» To do: Rewrite the records from the line containing "In order to click on layer-label: Wassertiefen" through the end of the records, switching "Identify" to "Locate" and leaving everything else unchanged.

» Information provided:
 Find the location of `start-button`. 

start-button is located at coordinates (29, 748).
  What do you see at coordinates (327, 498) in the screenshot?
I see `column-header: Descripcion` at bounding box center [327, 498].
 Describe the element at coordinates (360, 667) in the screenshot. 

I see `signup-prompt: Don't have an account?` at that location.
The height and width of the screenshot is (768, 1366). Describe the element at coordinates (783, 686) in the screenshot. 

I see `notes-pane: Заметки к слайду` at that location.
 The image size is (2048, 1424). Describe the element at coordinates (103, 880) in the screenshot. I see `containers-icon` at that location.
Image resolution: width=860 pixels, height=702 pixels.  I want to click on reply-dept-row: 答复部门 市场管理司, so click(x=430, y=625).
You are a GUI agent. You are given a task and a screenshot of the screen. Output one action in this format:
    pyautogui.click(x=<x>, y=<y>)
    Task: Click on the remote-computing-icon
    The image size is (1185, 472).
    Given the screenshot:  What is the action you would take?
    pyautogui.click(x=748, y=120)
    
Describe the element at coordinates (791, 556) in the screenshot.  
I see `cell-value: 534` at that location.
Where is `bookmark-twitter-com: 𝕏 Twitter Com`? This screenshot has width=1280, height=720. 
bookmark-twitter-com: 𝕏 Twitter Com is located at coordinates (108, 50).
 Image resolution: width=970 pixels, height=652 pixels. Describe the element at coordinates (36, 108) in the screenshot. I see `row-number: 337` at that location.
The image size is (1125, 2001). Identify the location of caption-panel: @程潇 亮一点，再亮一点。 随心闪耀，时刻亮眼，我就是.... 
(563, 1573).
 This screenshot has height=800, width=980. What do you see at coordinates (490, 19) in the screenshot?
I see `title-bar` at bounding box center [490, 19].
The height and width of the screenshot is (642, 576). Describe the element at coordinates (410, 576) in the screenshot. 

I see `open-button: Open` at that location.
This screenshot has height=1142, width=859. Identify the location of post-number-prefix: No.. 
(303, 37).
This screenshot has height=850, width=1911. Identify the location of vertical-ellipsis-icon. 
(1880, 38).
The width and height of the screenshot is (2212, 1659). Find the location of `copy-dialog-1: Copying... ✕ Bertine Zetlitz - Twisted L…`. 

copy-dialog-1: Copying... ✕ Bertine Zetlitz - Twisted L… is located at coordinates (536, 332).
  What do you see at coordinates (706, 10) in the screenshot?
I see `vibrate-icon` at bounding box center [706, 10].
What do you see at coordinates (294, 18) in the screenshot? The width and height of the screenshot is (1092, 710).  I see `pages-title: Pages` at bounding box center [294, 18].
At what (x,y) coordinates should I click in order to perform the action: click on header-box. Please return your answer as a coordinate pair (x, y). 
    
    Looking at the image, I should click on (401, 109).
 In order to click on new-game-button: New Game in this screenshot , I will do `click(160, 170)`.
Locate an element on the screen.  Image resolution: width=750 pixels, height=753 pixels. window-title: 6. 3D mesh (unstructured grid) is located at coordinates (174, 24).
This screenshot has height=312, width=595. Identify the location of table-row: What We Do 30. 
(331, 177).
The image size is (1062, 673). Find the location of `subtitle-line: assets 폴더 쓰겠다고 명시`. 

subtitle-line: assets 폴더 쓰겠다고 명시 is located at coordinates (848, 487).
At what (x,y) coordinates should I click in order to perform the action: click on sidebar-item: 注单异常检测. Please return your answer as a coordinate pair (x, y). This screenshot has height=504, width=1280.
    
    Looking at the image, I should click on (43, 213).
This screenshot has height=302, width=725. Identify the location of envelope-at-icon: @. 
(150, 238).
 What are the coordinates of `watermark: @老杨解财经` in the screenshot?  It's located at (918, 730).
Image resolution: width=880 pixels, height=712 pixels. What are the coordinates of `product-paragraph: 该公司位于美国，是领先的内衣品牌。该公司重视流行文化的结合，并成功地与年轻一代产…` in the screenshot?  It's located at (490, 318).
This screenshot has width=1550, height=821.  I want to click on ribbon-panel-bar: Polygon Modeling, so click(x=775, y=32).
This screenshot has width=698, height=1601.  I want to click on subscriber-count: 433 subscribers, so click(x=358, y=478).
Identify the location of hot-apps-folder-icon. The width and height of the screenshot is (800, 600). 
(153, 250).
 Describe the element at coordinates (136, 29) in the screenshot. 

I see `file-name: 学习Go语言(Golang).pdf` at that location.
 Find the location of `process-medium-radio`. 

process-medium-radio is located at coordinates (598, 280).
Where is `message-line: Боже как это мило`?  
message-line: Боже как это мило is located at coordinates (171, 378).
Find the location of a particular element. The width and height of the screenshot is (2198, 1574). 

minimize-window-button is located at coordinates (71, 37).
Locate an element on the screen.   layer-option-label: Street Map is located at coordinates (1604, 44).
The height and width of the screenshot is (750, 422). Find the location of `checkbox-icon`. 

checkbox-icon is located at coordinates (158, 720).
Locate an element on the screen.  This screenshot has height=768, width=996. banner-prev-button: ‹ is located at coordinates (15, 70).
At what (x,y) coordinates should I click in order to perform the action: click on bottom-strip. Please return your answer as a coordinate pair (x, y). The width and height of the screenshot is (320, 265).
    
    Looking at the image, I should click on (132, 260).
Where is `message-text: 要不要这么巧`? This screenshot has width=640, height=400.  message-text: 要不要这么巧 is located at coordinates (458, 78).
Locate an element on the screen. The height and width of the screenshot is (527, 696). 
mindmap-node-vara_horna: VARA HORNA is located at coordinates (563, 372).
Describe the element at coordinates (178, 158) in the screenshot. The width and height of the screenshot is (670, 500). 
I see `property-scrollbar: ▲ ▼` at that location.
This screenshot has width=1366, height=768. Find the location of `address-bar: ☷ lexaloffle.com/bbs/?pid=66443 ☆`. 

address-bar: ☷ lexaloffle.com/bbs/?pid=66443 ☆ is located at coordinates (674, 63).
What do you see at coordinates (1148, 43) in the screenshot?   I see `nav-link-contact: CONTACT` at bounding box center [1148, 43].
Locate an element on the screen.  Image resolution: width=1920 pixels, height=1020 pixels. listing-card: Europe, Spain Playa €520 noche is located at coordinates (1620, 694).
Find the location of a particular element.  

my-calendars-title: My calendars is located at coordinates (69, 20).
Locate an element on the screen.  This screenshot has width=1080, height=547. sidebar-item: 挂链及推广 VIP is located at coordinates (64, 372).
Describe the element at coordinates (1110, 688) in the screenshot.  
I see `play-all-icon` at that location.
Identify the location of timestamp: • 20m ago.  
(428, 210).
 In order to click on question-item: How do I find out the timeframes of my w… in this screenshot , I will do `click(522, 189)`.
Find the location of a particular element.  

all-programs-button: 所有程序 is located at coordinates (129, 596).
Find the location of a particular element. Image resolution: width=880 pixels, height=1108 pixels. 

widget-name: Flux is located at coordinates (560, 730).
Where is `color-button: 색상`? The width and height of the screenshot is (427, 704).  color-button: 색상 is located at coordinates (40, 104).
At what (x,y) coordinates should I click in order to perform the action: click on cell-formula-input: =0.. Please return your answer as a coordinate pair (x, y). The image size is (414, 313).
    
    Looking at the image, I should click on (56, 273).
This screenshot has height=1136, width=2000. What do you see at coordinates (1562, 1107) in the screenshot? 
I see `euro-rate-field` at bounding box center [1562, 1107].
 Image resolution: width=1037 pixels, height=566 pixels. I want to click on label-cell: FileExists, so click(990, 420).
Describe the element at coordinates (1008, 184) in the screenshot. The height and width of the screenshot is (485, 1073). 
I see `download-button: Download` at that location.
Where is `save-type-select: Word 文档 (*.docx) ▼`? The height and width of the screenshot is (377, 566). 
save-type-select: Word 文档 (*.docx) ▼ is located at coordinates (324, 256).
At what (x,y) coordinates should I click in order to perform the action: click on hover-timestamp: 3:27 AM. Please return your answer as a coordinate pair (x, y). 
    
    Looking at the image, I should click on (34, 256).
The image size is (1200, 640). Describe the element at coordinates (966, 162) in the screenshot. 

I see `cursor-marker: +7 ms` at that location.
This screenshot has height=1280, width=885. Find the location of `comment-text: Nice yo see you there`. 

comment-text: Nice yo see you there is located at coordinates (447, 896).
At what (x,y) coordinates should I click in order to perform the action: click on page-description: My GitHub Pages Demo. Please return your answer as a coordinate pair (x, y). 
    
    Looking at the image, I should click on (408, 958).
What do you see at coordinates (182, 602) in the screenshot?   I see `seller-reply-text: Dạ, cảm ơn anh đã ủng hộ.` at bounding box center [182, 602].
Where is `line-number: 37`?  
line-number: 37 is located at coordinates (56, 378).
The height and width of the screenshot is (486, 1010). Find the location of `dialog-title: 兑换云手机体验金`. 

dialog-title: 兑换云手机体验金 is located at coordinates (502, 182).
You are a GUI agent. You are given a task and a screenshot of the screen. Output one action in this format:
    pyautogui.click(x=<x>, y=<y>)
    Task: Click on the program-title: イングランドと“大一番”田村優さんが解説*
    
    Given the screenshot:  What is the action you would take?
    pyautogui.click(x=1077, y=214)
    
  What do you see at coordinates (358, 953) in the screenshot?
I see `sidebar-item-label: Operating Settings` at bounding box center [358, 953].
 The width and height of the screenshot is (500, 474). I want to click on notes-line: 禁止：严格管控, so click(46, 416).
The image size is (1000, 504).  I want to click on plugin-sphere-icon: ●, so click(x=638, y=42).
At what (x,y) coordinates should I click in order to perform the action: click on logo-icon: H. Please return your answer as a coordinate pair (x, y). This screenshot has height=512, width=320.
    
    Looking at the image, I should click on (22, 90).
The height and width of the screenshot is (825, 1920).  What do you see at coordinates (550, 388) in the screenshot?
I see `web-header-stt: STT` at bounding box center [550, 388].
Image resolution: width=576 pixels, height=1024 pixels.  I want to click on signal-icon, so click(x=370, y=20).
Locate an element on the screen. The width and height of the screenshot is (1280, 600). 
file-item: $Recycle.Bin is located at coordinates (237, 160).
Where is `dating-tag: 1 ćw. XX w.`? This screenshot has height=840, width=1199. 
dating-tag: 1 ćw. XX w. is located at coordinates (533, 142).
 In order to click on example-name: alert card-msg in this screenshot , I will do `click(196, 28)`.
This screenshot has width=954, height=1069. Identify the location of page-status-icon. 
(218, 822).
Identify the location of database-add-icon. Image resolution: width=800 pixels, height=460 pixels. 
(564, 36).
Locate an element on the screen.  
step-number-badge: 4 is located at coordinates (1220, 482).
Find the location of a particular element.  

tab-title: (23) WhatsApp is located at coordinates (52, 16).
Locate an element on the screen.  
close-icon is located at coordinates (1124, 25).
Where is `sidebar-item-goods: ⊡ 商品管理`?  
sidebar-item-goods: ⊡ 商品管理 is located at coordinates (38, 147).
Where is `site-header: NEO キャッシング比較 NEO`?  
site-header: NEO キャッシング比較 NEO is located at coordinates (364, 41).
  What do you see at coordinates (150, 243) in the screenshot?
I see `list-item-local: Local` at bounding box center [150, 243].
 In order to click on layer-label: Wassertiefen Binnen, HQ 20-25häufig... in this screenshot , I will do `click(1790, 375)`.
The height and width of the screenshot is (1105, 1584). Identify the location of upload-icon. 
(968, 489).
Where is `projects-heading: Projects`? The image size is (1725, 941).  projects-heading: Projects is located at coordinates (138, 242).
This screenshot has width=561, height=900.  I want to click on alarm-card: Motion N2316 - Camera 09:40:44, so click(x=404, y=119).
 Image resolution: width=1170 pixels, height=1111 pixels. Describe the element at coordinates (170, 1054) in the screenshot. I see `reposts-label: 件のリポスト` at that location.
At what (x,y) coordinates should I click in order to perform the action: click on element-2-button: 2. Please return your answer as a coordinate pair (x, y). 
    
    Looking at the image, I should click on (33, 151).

» Your solution:
 In order to click on layer-label: Wassertiefen Binnen, HQ 20-25häufig... in this screenshot , I will do `click(1790, 375)`.
The height and width of the screenshot is (1105, 1584). Locate the location of upload-icon. 
(968, 489).
Where is `projects-heading: Projects`? The image size is (1725, 941).  projects-heading: Projects is located at coordinates (138, 242).
This screenshot has width=561, height=900.  I want to click on alarm-card: Motion N2316 - Camera 09:40:44, so click(x=404, y=119).
 Image resolution: width=1170 pixels, height=1111 pixels. Describe the element at coordinates (170, 1054) in the screenshot. I see `reposts-label: 件のリポスト` at that location.
At what (x,y) coordinates should I click in order to perform the action: click on element-2-button: 2. Please return your answer as a coordinate pair (x, y). 
    
    Looking at the image, I should click on (33, 151).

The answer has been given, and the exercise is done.